Violinist Tenille Taylor and pianist James Golden join the Caliente Community Chorus during a March 21 rehearsal.
Violinist Tenille Taylor and pianist James Golden join the Caliente Community Chorus during a March 21 rehearsal.

That event will mark a homecoming of sorts for Nickels Hircock, who earned her master’s degree from Westminster College in Princeton, New Jersey, while serving as a member of that institution’s choir. Nickels Hircock said the Westminster choir was the go-to choir for the New York Philharmonic in those days, and she performed a handful of times at Carnegie Hall during that period.

She said Robyn Woodard, Caliente’s accompanist, will serve as the rehearsal accompanist for the event and for the performance ensemble on the Carnegie stage.

Nickels Hircock is very excited about that performance and plans to visit with her Caliente members who will be making the trip about what they can expect.
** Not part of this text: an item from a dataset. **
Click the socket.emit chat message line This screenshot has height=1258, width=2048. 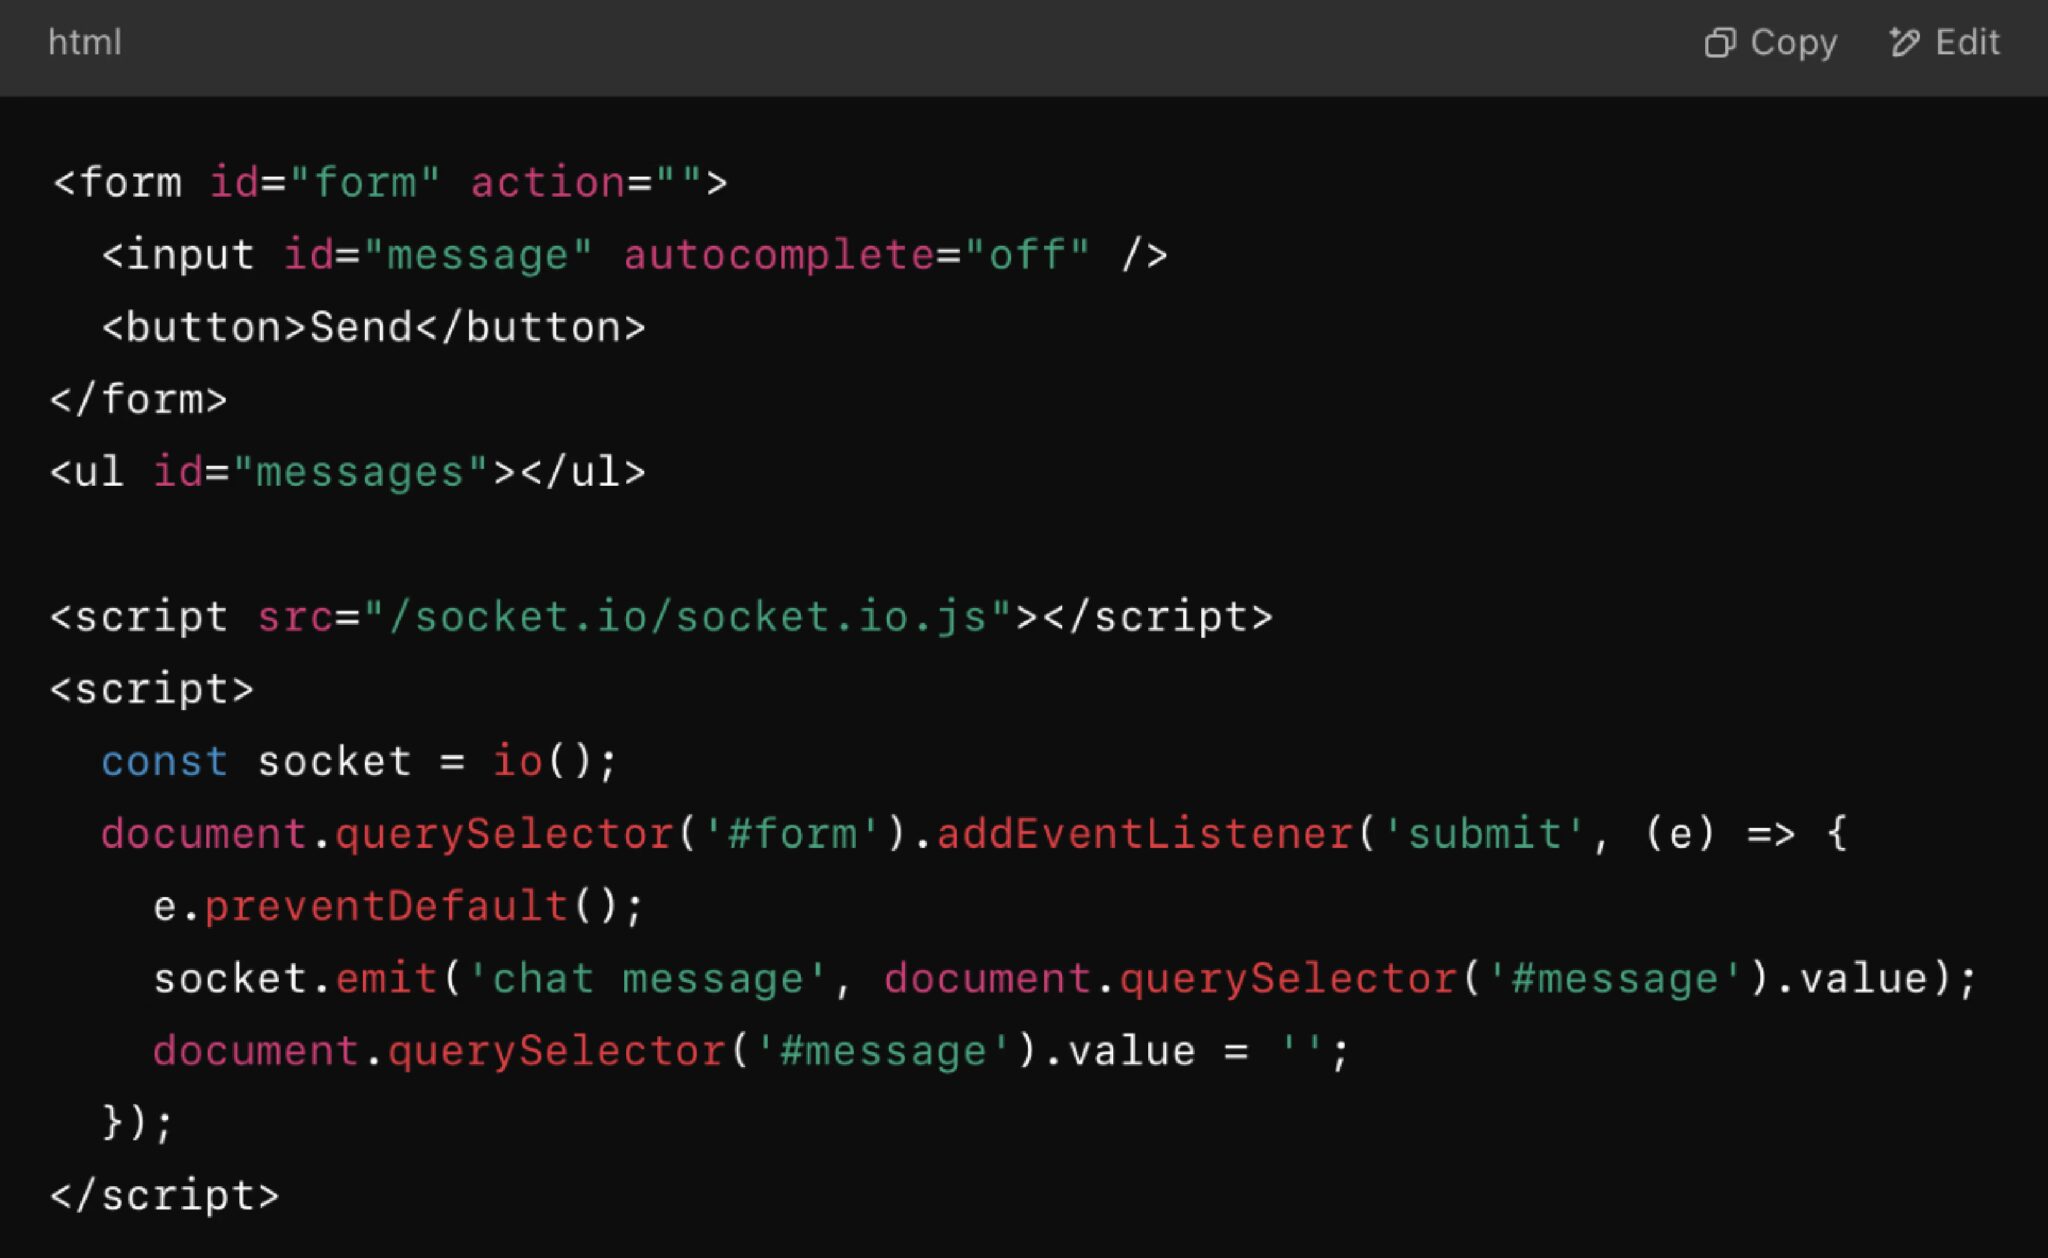(x=500, y=977)
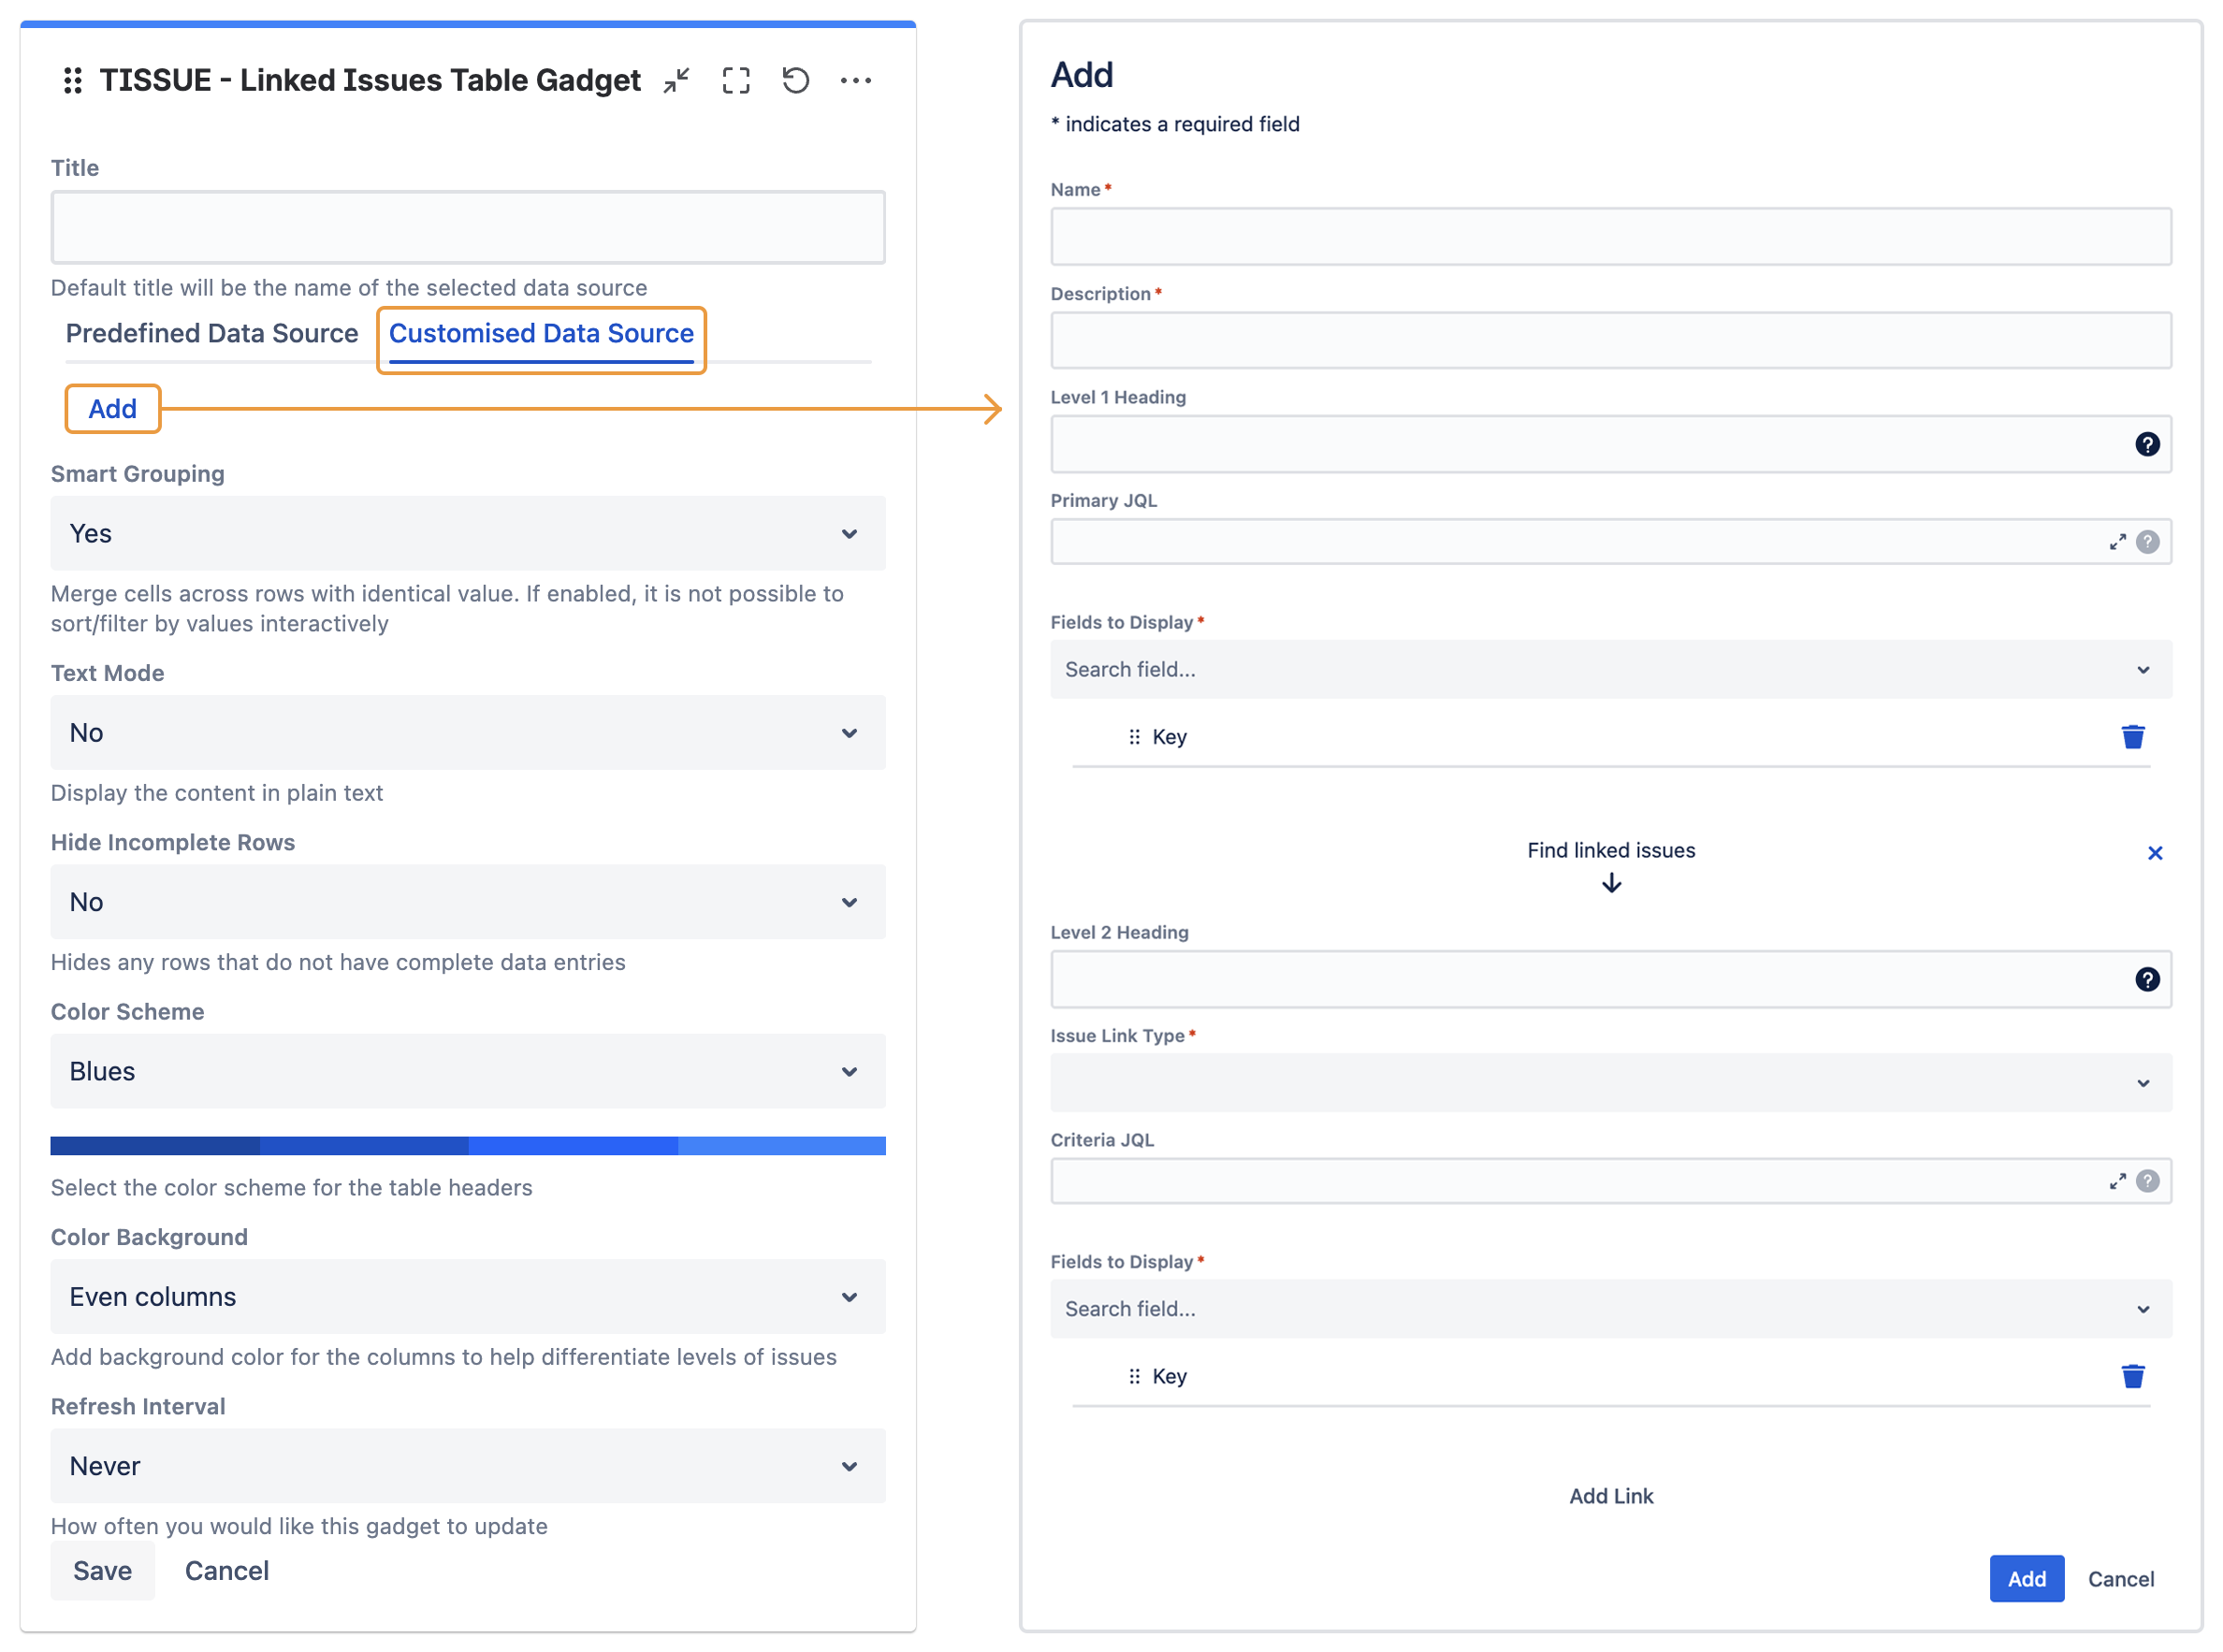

But that doesn’t mean she’s looking past the group’s March 28 concert in Farmington, which features additional music ranging in style from folk and pop to operetta and Broadway.

But every piece on the program will, in some way, reflect or explore the concept of home — and what that word means to various people.

“It’s just a fun, meaningful mix of beautiful music and poetry,” she said. “And there’s some silliness in there, too.”

Ellingboe said he wished Caliente the best in that performance and said he was sorry he couldn’t be in attendance.

“But I look forward to being together with them in New York in a month,” he said.

The concert will be performed at 7 p.m. Tuesday, March 28 at the First Presbyterian Church of Farmington, 865 N. Dustin Ave. Admission is $15 at the door.